Caffeic acid stimulates breast cancer death through Reactive oxygen species (ROS) formation, Caspase activation and mitochondrial membrane potential depletion

Ali Karami Robati; Zahra Shahsavari; Mohammad Amin Vaezi; Banafsheh Safizadeh; Farzad Izak Shirian; Masoumeh  Tavakoli-Yaraki

doi:10.18502/abi.v1i4.14719

Ali Karami Robati Department of Biochemistry, School of Medicine, Iran University of Medical Sciences, Tehran, Iran.
Zahra Shahsavari Department of Clinical Biochemistry, Faculty of Medicine, Shahid Beheshti University of Medical Sciences, Tehran, Iran.
Mohammad Amin Vaezi Department of Biochemistry, School of Medicine, Iran University of Medical Sciences, Tehran, Iran.
Banafsheh Safizadeh Department of Biochemistry, School of Medicine, Iran University of Medical Sciences, Tehran, Iran.
Farzad Izak Shirian Department of Biochemistry, School of Medicine, Iran University of Medical Sciences, Tehran, Iran.
Masoumeh Tavakoli-Yaraki Department of Biochemistry, School of Medicine, Iran University of Medical Sciences, Tehran, Iran.
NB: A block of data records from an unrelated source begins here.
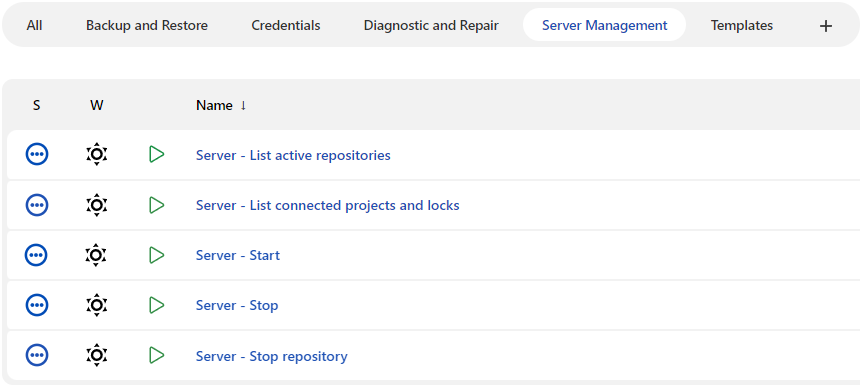860x386 pixels.
Task: Go to the Templates tab
Action: tap(742, 25)
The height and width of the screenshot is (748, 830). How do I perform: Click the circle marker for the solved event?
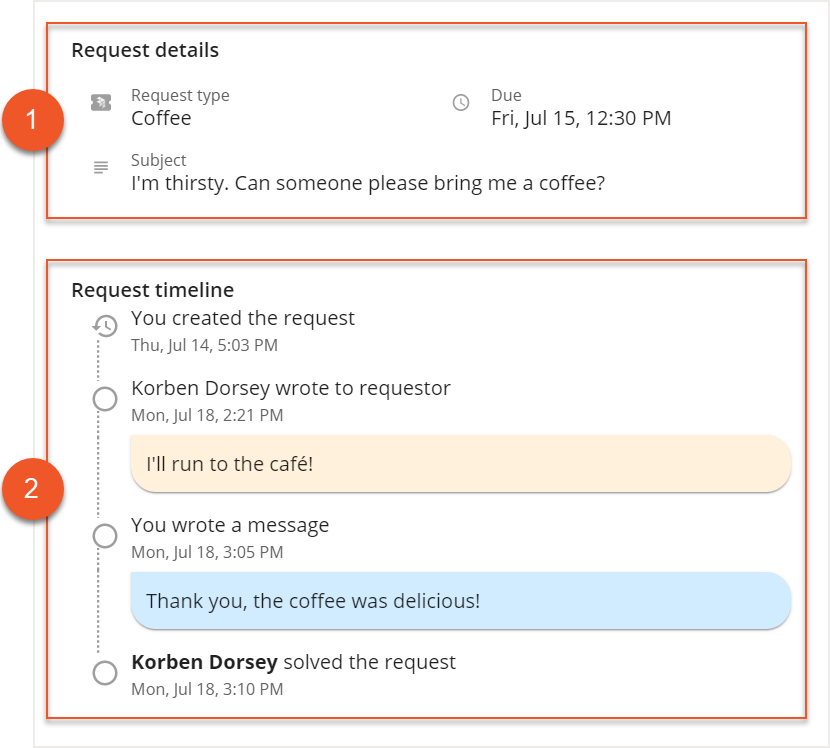105,672
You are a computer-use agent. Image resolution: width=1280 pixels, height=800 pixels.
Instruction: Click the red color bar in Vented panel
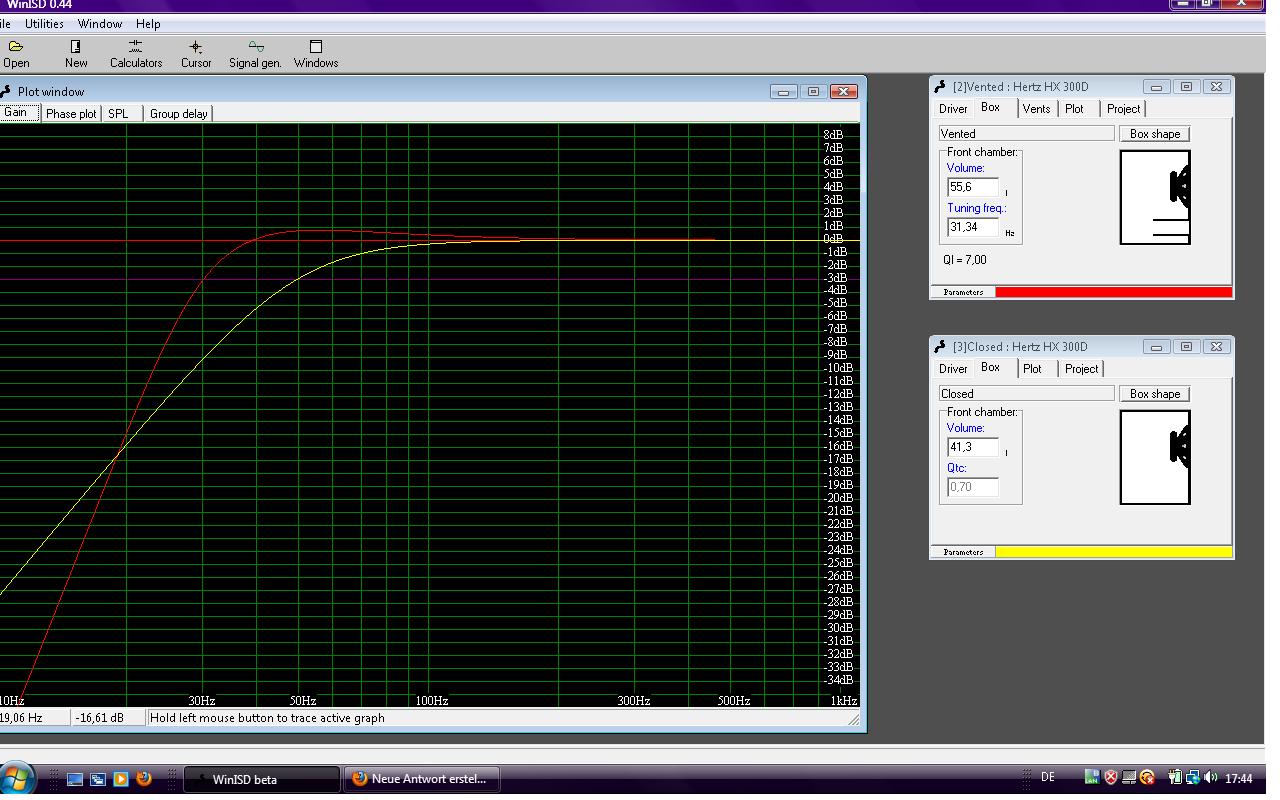1113,292
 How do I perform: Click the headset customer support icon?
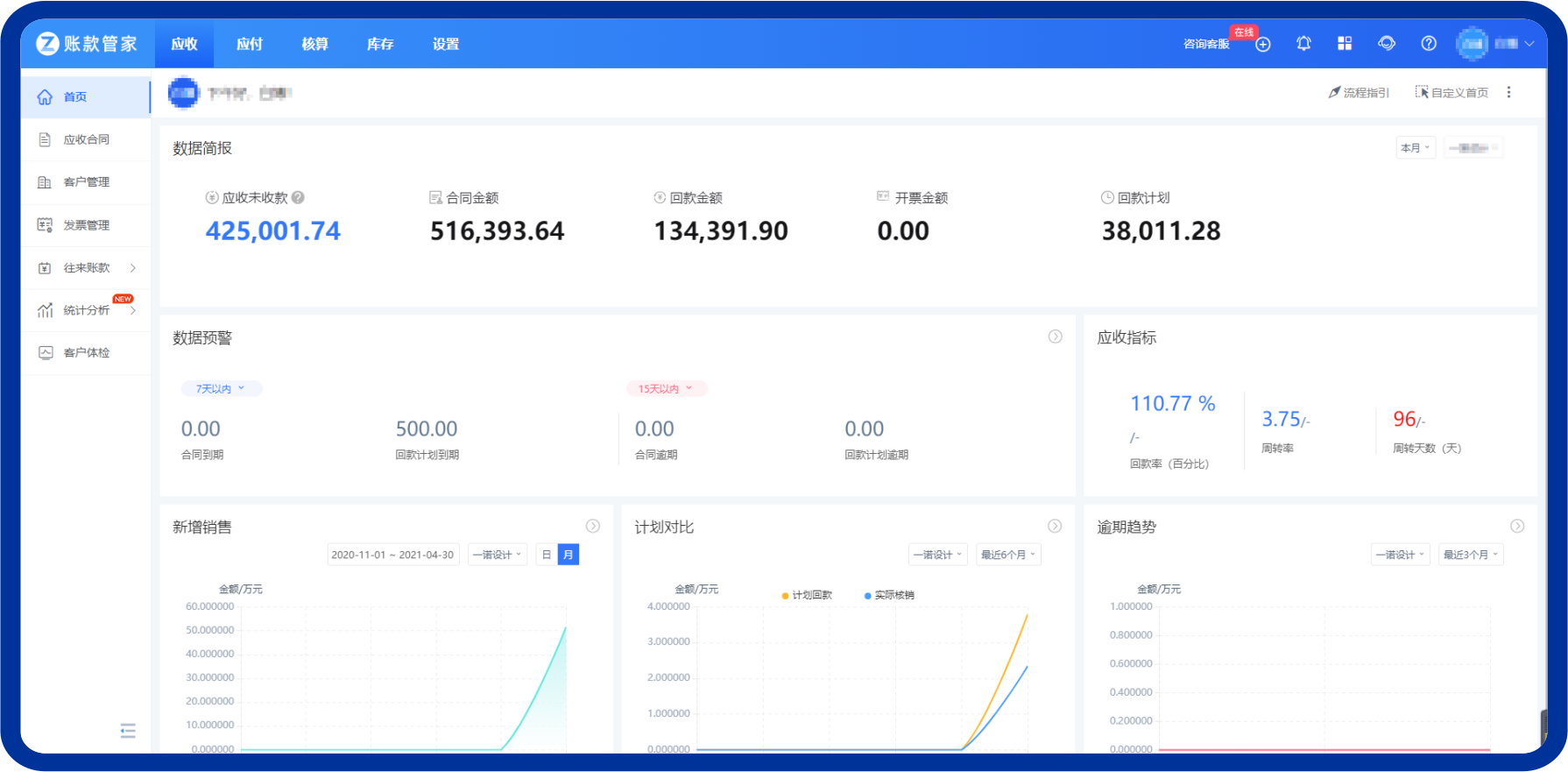point(1387,44)
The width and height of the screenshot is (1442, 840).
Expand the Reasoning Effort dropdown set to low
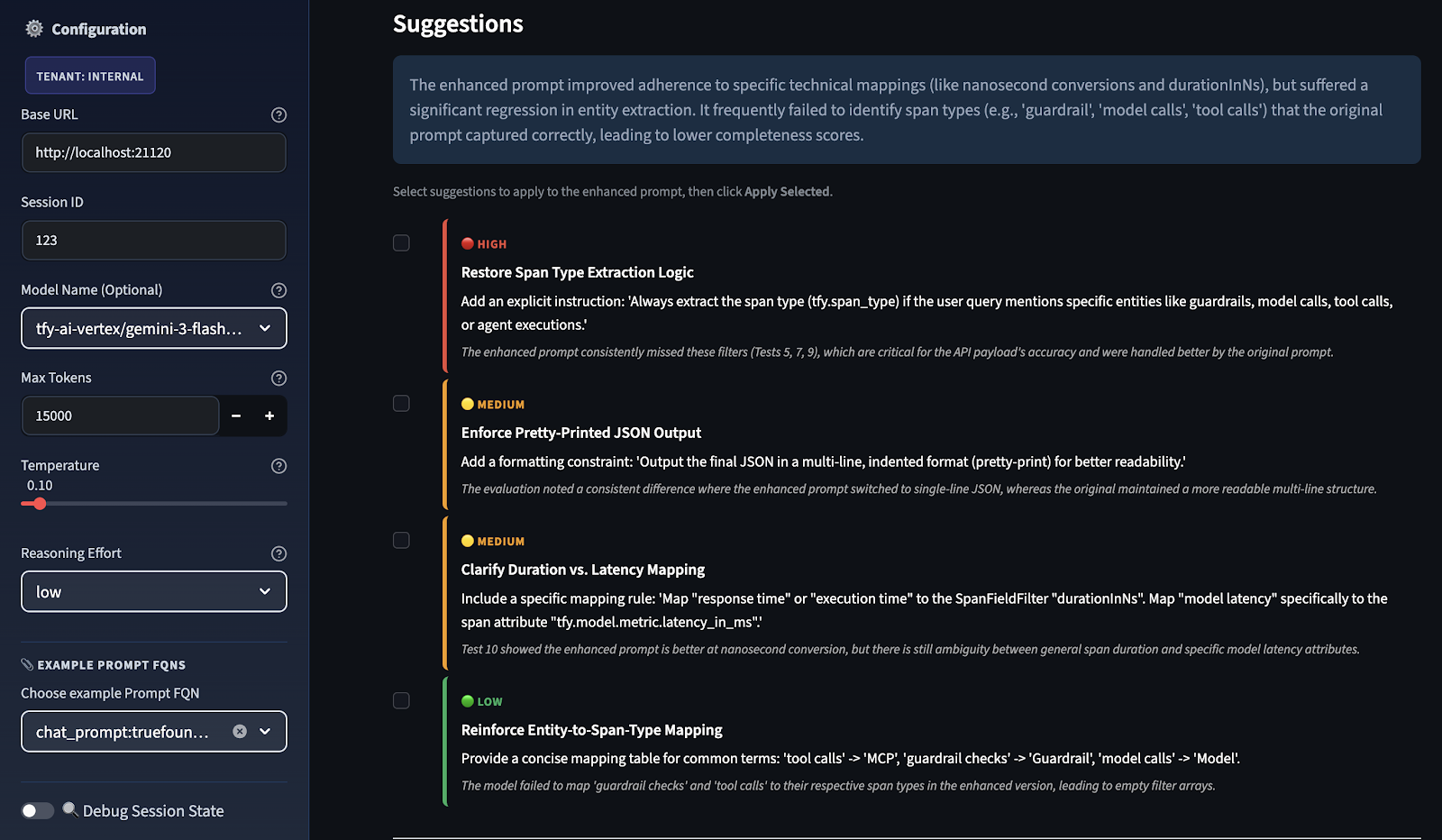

DOI: https://doi.org/10.18502/abi.v1i4.14719

Keywords: Caffeic acid, Cytotoxicity, Reactive oxygen species, Caspase 3, Caspase 8, mitochondrial membrane potential (Δψm).

Abstract

Objectives: The aim of this study is to evaluate the potential effect of caffeic acid (CAF) on the growth of breast cancer cells, in addition to determining the contributing role of caspases, mitochondria, and oxidative status.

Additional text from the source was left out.